* ABOUT THIS TASK *
The response must contain every line below in which "computer" appears.

───── TASK DATA

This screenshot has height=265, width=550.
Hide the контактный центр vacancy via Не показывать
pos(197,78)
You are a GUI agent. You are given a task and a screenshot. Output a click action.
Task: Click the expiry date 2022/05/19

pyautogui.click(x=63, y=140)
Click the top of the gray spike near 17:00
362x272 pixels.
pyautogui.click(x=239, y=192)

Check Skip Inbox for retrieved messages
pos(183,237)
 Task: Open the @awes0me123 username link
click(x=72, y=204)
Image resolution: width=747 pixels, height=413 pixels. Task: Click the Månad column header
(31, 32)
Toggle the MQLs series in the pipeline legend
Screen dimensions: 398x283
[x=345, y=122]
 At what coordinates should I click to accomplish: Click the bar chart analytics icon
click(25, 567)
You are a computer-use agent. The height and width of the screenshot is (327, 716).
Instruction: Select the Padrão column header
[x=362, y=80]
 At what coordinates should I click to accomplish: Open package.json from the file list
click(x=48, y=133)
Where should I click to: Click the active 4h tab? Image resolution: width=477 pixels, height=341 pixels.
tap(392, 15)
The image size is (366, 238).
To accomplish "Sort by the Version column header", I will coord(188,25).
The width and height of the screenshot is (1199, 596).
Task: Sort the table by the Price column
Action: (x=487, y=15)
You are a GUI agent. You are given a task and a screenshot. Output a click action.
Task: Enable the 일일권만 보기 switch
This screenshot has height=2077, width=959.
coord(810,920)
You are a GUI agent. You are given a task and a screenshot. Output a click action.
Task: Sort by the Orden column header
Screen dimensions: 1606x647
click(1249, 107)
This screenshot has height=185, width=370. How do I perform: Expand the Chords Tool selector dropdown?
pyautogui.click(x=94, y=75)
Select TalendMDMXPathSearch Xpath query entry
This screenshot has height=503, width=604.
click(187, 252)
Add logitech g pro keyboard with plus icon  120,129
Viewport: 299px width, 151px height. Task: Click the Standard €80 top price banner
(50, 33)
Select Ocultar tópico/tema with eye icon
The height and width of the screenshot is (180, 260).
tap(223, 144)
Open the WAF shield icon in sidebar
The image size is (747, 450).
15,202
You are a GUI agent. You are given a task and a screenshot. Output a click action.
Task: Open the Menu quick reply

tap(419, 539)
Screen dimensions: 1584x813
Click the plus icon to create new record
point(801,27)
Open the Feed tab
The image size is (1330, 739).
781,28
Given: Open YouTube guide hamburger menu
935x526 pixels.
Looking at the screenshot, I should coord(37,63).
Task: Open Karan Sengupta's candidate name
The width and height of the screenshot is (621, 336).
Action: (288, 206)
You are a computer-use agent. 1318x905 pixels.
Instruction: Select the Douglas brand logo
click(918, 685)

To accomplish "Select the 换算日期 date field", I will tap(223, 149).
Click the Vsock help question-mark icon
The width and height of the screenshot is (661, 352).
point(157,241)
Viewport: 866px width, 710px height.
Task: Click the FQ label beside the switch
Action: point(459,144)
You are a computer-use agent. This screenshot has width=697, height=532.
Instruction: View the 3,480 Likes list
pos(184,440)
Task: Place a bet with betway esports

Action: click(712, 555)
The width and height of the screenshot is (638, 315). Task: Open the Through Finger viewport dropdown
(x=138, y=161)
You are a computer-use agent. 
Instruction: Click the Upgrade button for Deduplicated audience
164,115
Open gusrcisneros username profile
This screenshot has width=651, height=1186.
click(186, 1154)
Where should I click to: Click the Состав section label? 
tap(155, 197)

──────────

* ANSWER SECTION *
You are a computer-use agent. The height and width of the screenshot is (327, 716).
You are a computer-use agent. 1318x905 pixels.
You are a computer-use agent. This screenshot has width=697, height=532.
You are a computer-use agent. 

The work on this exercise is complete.